Paul1705 wrote: ↑Sun Sep 29, 2019 11:38 am
I thought the NJ Transit equipment was eventually repaired, bit off-hand I'm not sure.
I wasn't really thinking of equipment, but rather entire routes (or replacing them with buses). I don't think an agency would close a new rail route within the first ten years or so. But if ridership keeps dropping in many cities (which is a topic in itself), then by about fifteen years out something like Austin's MetroRail or Nashville's Music City Star might be vulnerable. I don't mean to pick on those places, but I think they have two of he lowest patronage rail systems in the country.
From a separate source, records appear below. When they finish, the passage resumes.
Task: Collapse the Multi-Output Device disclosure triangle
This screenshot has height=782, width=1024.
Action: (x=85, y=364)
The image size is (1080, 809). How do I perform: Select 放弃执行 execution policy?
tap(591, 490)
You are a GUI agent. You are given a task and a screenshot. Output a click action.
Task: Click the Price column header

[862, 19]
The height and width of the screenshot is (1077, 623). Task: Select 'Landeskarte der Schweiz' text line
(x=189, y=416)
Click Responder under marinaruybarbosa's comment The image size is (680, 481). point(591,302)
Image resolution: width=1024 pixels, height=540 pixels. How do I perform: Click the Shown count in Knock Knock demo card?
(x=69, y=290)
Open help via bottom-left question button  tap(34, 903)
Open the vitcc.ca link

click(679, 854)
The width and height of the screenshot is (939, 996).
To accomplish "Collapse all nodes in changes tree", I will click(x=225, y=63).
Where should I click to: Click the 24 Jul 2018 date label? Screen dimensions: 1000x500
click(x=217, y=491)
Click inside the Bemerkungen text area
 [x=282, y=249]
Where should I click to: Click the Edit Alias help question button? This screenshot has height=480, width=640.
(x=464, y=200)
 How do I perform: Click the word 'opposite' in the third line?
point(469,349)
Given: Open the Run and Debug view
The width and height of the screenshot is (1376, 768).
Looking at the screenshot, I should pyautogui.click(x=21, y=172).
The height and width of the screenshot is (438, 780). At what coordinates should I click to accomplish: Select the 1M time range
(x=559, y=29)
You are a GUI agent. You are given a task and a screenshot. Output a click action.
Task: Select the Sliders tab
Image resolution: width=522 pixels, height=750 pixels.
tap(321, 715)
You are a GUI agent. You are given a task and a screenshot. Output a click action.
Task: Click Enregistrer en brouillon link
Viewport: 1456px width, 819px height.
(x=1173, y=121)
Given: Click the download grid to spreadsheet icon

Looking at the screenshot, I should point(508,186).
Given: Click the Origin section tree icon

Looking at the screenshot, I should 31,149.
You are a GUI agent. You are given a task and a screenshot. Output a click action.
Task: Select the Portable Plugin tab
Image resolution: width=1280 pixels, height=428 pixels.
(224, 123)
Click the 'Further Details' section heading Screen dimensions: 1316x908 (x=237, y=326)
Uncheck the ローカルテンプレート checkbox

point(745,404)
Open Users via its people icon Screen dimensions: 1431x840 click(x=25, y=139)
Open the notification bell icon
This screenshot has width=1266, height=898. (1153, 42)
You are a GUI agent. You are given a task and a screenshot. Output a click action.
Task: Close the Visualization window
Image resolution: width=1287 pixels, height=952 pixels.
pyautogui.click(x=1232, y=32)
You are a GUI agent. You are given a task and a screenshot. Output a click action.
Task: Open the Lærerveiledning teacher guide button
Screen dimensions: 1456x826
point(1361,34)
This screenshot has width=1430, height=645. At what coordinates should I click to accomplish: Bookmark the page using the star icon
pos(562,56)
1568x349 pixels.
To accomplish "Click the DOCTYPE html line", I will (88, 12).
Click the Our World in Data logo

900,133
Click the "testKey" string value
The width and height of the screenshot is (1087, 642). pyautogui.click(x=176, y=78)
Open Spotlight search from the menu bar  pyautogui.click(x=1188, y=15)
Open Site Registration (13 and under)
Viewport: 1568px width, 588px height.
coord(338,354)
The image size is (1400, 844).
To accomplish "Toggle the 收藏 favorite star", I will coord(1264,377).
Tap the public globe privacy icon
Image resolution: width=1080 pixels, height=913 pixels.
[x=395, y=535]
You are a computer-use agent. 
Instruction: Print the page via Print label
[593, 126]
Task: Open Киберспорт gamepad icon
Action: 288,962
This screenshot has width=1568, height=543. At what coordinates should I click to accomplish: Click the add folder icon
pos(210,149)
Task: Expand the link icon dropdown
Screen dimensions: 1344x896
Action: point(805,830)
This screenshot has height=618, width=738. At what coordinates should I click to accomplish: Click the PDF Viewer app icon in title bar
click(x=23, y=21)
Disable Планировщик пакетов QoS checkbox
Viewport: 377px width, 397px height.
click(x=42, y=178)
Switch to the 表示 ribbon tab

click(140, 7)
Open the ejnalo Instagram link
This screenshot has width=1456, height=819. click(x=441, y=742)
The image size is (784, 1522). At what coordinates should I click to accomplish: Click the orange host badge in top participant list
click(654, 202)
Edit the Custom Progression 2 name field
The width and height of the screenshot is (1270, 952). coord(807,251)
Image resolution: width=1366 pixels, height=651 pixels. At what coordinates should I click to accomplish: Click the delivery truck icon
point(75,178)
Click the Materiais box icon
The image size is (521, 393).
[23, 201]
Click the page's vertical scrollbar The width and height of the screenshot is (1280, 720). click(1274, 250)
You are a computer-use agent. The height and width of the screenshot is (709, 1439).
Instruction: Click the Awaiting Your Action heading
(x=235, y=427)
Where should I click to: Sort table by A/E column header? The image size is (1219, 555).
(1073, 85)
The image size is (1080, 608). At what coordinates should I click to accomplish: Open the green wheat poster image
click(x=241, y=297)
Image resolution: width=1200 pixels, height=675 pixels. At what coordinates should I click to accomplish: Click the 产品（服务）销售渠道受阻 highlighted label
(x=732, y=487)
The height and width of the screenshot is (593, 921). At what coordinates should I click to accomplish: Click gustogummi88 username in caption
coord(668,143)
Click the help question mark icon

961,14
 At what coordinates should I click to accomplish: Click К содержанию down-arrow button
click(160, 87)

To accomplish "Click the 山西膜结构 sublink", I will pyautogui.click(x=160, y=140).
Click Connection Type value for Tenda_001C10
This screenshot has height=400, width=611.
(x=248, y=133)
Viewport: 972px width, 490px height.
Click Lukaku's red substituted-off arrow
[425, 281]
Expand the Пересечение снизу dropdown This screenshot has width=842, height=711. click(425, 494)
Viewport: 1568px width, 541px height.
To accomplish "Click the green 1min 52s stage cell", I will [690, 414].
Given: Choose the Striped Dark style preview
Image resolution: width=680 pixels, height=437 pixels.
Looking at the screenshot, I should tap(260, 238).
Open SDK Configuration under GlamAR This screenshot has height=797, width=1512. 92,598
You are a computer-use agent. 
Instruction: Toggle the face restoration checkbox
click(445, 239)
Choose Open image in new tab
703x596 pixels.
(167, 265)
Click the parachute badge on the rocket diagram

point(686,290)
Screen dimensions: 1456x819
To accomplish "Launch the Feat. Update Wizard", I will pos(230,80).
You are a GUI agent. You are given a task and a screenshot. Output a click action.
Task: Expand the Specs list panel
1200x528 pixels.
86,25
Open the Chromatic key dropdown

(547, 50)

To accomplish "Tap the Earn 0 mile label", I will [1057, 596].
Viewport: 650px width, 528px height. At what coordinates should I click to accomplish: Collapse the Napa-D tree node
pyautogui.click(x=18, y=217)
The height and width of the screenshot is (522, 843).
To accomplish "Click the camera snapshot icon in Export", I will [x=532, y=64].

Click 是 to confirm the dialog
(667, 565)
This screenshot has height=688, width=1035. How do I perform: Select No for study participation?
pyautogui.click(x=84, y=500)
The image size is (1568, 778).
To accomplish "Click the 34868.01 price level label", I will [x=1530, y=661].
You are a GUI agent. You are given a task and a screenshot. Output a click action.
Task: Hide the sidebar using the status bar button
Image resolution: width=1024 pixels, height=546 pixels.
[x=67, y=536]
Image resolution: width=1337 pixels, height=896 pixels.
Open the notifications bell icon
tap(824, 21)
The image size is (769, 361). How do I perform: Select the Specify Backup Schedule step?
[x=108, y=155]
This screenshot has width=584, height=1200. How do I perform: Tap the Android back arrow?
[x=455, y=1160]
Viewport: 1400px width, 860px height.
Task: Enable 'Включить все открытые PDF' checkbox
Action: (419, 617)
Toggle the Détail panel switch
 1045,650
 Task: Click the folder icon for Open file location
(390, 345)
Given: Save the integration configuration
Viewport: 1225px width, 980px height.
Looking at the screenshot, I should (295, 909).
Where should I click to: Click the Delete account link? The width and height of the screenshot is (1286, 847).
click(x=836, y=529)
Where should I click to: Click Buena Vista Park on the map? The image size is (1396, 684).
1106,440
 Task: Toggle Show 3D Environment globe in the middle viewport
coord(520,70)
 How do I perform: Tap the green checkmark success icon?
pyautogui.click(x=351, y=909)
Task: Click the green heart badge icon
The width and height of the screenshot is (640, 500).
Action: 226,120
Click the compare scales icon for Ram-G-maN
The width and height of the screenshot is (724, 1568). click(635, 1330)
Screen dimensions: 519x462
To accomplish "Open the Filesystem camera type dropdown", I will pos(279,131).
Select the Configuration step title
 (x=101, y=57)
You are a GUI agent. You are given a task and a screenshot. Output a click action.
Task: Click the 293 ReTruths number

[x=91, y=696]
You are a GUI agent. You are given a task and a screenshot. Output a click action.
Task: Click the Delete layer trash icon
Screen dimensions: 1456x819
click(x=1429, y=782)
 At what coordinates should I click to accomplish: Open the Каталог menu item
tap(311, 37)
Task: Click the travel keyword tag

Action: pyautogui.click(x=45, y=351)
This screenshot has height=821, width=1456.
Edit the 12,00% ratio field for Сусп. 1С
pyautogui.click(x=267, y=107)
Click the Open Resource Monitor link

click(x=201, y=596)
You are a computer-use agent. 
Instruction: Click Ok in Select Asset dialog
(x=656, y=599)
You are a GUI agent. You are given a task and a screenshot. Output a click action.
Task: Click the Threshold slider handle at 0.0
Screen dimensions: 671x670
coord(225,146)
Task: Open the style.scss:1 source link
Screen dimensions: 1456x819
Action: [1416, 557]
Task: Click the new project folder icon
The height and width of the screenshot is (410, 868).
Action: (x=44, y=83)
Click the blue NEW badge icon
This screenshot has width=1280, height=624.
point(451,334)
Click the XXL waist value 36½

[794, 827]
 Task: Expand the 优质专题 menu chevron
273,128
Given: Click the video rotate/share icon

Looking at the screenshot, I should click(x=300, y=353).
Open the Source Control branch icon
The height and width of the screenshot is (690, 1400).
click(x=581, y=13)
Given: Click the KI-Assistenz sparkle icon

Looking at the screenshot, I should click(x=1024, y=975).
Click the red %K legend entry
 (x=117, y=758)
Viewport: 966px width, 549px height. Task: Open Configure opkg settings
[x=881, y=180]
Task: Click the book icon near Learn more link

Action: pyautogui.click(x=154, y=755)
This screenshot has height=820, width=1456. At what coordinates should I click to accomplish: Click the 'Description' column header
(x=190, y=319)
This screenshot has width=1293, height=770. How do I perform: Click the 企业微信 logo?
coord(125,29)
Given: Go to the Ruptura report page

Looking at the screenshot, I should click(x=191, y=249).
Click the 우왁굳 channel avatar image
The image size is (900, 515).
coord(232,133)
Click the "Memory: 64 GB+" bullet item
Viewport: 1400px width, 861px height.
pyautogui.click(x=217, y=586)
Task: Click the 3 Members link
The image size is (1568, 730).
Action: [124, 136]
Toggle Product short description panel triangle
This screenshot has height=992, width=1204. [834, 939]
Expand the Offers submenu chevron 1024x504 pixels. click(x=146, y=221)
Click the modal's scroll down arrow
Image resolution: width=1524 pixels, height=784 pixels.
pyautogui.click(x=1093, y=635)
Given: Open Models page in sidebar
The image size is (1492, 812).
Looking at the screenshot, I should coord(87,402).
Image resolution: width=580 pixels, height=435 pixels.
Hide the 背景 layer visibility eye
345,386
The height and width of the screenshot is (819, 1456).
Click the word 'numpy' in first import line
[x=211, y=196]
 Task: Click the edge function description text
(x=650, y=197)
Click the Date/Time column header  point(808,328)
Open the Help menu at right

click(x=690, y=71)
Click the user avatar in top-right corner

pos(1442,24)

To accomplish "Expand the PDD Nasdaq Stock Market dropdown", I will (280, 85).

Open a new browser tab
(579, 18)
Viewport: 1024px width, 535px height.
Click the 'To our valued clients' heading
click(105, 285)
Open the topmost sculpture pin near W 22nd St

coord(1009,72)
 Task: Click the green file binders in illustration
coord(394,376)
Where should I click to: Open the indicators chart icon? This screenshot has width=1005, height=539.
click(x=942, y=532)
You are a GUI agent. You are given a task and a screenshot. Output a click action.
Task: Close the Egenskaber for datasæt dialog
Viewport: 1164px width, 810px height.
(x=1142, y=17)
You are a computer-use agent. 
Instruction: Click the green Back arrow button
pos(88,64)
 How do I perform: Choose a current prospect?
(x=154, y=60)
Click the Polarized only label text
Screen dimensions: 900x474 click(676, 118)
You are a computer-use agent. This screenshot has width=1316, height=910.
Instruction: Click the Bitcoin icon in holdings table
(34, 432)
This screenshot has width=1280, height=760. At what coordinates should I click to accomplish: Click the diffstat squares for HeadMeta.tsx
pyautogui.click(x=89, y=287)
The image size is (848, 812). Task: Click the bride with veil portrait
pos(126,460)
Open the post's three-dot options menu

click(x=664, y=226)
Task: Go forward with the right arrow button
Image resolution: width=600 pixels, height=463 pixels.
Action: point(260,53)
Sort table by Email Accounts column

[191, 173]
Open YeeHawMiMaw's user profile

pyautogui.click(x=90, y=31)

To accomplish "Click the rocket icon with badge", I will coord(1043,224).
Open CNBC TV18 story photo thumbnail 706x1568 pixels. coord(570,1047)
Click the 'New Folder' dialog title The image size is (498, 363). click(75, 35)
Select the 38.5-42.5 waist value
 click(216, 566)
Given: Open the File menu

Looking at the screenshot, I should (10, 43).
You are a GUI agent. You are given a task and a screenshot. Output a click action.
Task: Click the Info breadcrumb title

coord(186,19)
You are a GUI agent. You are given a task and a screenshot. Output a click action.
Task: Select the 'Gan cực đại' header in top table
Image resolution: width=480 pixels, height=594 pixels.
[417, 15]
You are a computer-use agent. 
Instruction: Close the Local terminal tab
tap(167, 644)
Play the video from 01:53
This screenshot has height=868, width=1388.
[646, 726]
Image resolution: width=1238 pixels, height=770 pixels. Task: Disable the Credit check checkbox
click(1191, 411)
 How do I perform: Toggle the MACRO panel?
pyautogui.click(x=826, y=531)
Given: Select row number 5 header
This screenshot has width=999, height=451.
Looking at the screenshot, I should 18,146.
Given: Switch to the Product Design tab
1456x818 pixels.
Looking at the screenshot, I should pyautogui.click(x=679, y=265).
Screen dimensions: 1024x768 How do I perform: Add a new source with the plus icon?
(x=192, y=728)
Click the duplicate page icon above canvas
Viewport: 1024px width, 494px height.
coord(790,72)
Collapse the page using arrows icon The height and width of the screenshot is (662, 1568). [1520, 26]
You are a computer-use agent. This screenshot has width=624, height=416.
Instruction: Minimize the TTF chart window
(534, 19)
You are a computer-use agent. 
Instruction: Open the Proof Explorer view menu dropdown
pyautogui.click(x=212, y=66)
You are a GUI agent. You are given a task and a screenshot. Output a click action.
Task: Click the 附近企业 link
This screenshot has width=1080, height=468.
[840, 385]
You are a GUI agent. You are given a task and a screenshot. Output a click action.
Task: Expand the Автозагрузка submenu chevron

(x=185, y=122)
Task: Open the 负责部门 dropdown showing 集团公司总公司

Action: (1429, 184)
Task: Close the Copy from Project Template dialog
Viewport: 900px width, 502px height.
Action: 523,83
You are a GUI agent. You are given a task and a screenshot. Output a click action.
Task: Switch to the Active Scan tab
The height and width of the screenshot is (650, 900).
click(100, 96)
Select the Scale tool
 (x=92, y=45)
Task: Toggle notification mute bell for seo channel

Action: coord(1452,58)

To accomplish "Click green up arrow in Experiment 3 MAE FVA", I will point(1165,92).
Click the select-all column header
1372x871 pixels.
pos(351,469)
Analogies might be Pittsburgh's PATrain or Detroit's SEMTA which which were ended in the 1980s. Those were based on previously existing services and I doubt that any Federal money went into them. But there didn't seem to been any effective protests against their discontinuance.
Austin's MetroRail was not funded by the FTA or the FRA. All initial funding came from their own sales tax revenues, CapMetro's railroad freight revenues, and CapMetro's operation's fares.
The only federal money they might have received may have been for bus operations, certainly not for rail operations.
I'm not familiar with Nashville's Music City Star. But Denton County Transit Authority A-Train was also funded exclusively with local funds, no funds coming from the federal or state governments.
So not every train transit system in the USA had federal funding grants, and they are free to do whatever they wish without strings attached from afar in D.C.